* WHAT IS REQUIRED:
Leave every image behind and restate the data word for word.

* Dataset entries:
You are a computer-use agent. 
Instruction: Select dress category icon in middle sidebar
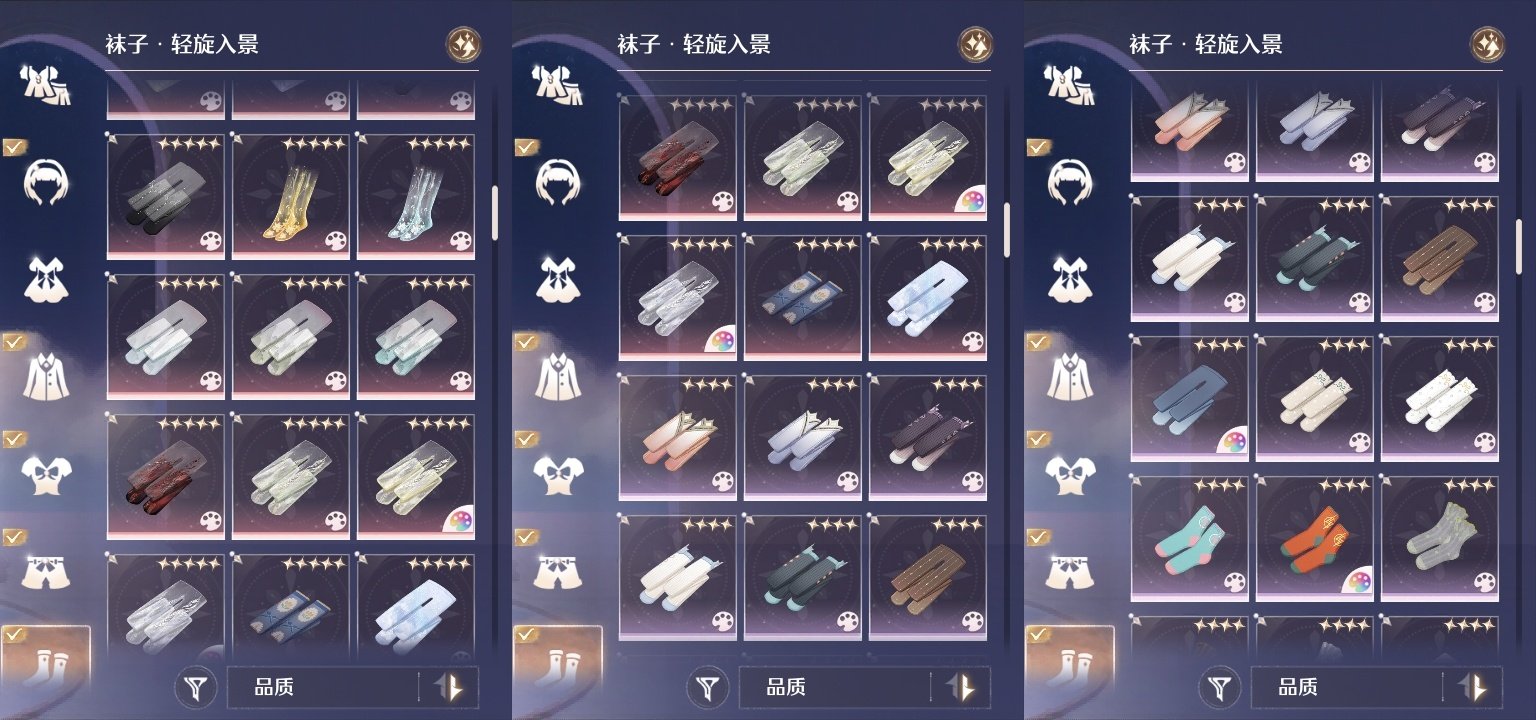click(558, 280)

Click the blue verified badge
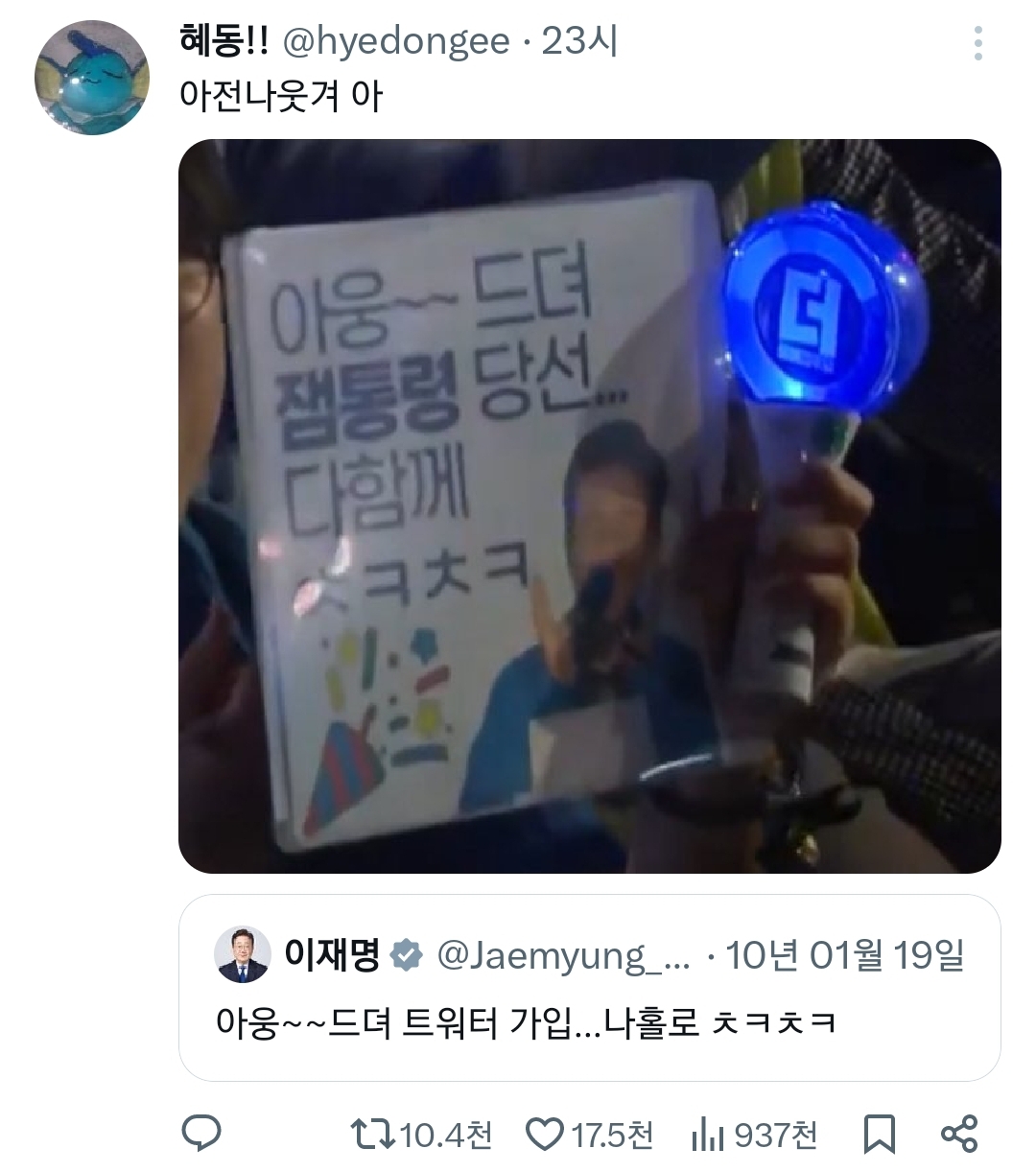[x=408, y=955]
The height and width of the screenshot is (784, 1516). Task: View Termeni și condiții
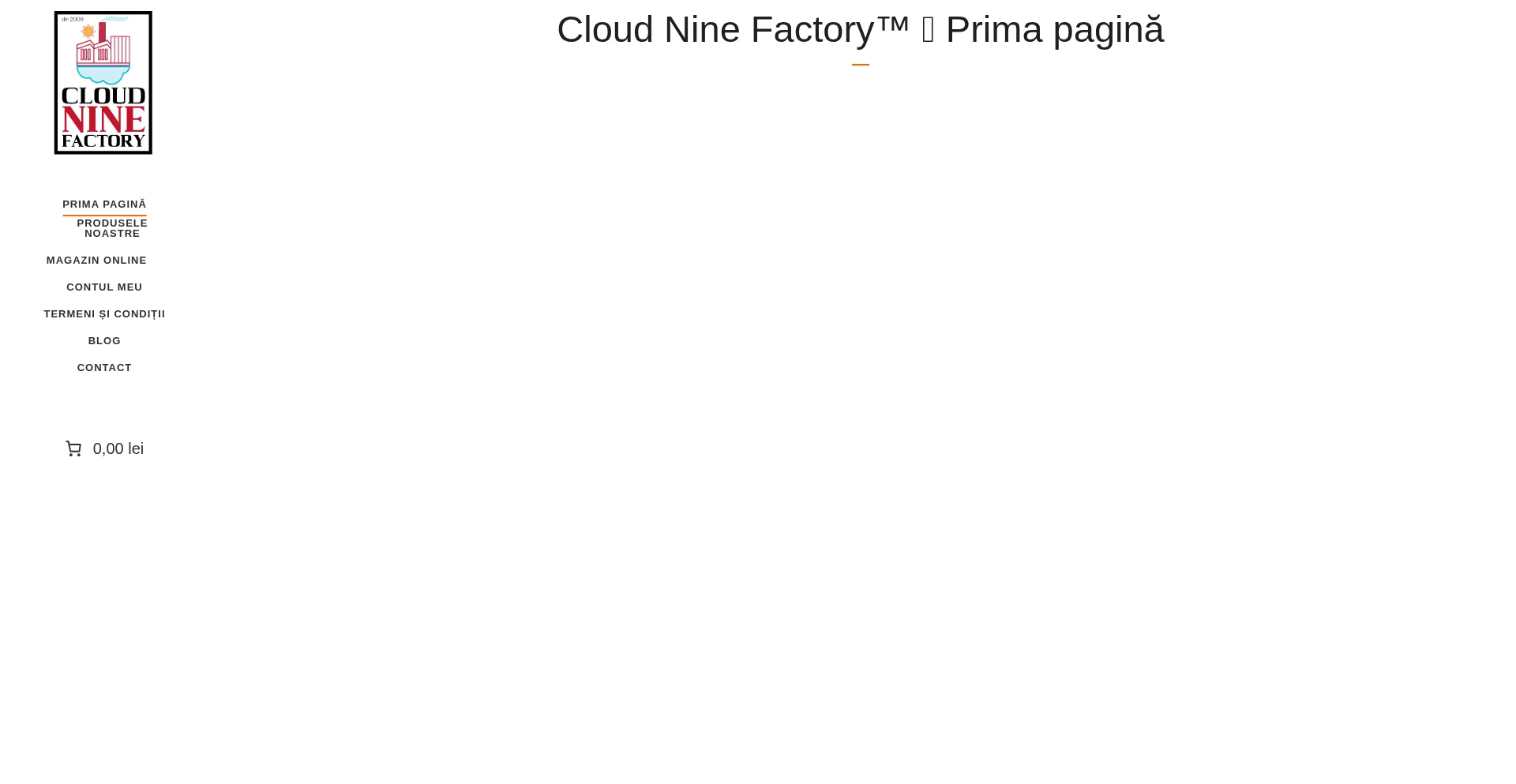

* RESULT FOR THIS EXERCISE:
You are a computer-use agent. 
Instruction: Select dress category icon in middle sidebar
click(558, 280)

Click the blue verified badge
[x=408, y=955]
The height and width of the screenshot is (784, 1516). Task: View Termeni și condiții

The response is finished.